Julia is a Gen Z streamer with an omnivorous pop culture appetite, inspired by Tremblay’s own adult children, who riffs on The Big Lebowski constantly and calls her strange new meat puppet “Bernie” in reference to Weekend at Bernie’s. Her wide frame of reference, and her interest in art and stories far beyond video games, is in part informed by Tremblay’s own experiences with Gen Z, and in part a response to AI companies who scrape art and culture as a means of consuming it for reference without really experiencing a story. 

“I know that one of the arguments that OpenAI and other tech companies are trying to make is like, ‘Hey, you writers, you artists, you take pop culture, you take your influences, and you create something. That’s just the same thing that the bots are doing.’ And it’s just not,” Tremblay said. “I wanted to have Julia have her outlook informed by all this pop culture, and I wanted to make that feel really human as a way to show how inhuman the AI is.”

The other side of the story belongs to “Bernie,” who’s addressed in his point-of-view chapters as “You.” In these chapters, the technology in Bernie’s body starts to flicker images through his seemingly dead brain, delivering half-remembered imagery and perspective in a nod to the “hallucinations” of an AI model groping for understanding it can never reach. These chapters in particular show off Tremblay’s flair for formalist shake-ups, and echo the kind of hyperstimulated writing that Dick and Ellison made so influential. 

“I think it was more just the general Philip K. Dick feeling of ‘The world is so strange,'” Tremblay said. “He’s a lot funnier, I think, than maybe a lot of people credit him. That’s definitely what I was thinking of when writing the book.
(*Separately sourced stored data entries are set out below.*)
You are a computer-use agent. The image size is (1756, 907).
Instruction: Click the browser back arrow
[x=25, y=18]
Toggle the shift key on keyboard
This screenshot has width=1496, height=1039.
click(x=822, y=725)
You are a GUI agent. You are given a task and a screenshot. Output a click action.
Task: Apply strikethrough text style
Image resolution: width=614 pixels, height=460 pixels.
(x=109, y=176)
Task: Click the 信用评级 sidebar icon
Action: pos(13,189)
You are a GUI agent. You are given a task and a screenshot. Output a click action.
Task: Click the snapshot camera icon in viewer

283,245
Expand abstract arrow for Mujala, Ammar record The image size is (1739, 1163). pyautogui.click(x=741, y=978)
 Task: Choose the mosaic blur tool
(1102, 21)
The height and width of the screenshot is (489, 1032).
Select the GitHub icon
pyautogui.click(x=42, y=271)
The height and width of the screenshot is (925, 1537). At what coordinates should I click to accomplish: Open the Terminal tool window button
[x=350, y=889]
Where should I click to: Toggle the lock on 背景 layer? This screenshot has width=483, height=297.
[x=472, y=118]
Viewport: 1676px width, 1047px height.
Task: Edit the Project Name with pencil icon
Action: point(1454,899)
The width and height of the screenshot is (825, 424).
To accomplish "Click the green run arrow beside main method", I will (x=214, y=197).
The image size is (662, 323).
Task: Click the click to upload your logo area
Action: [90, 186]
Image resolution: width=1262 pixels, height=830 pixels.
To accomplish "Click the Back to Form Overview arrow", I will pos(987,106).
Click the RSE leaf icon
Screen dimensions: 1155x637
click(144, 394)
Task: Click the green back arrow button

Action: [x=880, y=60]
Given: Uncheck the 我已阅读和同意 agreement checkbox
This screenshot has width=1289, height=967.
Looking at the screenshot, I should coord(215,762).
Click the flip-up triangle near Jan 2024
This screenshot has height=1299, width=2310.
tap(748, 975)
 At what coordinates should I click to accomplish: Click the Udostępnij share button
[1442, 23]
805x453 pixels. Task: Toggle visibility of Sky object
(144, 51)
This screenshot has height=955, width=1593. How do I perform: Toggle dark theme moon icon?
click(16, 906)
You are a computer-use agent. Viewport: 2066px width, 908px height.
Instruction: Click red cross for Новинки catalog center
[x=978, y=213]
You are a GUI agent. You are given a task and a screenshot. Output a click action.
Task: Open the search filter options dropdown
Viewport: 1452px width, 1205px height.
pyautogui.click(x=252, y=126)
Bernie’s chapters embody the strangeness of Dead But Dreaming of Electric Sheep, presenting imagery that’s at times puzzling, at times eerily filmic, and always unnerving. They also mirror Julia’s own journey in fascinating ways as the odd couple – the Gen Z gamer and the middle-aged vegetable – traverse the United States, and the tech in Bernie’s body wakes up to the possibilities of using his flesh for its own purposes. It’s a compelling narrative technique, but it presented some new writing challenges for Tremblay. 

“I quickly realized I couldn’t write this book the same way I have in the past,” he said. “By that, I mean all my other novels I had written in the order in which it was presented, even things that are nonlinear, which is most of them. I knew I couldn’t do that in this book. It’s not a spoiler, but hopefully the readers figure out pretty early that the Bernie chapters are a little bit of a preview of the next chapter from Julia, what’s actually happening with Julia. It’s all refracted from him.”

Mary Roach’s Stiff

Dead But Dreaming of Electric Sheep began with a simple image, inspired by Tremblay’s reading of Mary Roach‘s book chronicling the history of our treatment of corpses, Stiff. As he read, Tremblay imagined a body sitting on an airplane, remote-controlled by someone else. At the time, it was a “silly what-if” concept, filed away in his head. Years later, when he became an author suing a tech company to keep AI from scraping his work for ideas, it started to feel frighteningly plausible, taking the “silly what-if” into the territory of a high-concept horror show about what happens when we try to exploit and commodify uniquely human aspects of consciousness. 

“It stuck with me,” Tremblay said of that what-if imagery. “And then a few years later, when I was a part of the case suing OpenAI on behalf of writers, that what-if suddenly didn’t seem as silly. The more I learned about how that corporation operates and without really any sort of ethical thought to anything, I was like, ‘Oh, I’m going to play with that. That’s actually happening.”

So, what if someone actually in favor of generative AI picks up Tremblay’s self-described “anti-AI screed?” He hopes that, at the very least, he’s made the ride enjoyable in a distinctly human way that might begin to reshape the conversation. 

“I think that was another reason why I wanted to have the humor,” Tremblay said. “If people are reading this book who aren’t on the side of like, ‘Hey, LLMs taking authors’ books is bad,’ maybe if they read something that’s cut with some humor, that maybe they’ll be more easily swayed.”

Dead But Dreaming of Electric Sheep is now in bookstores everywhere.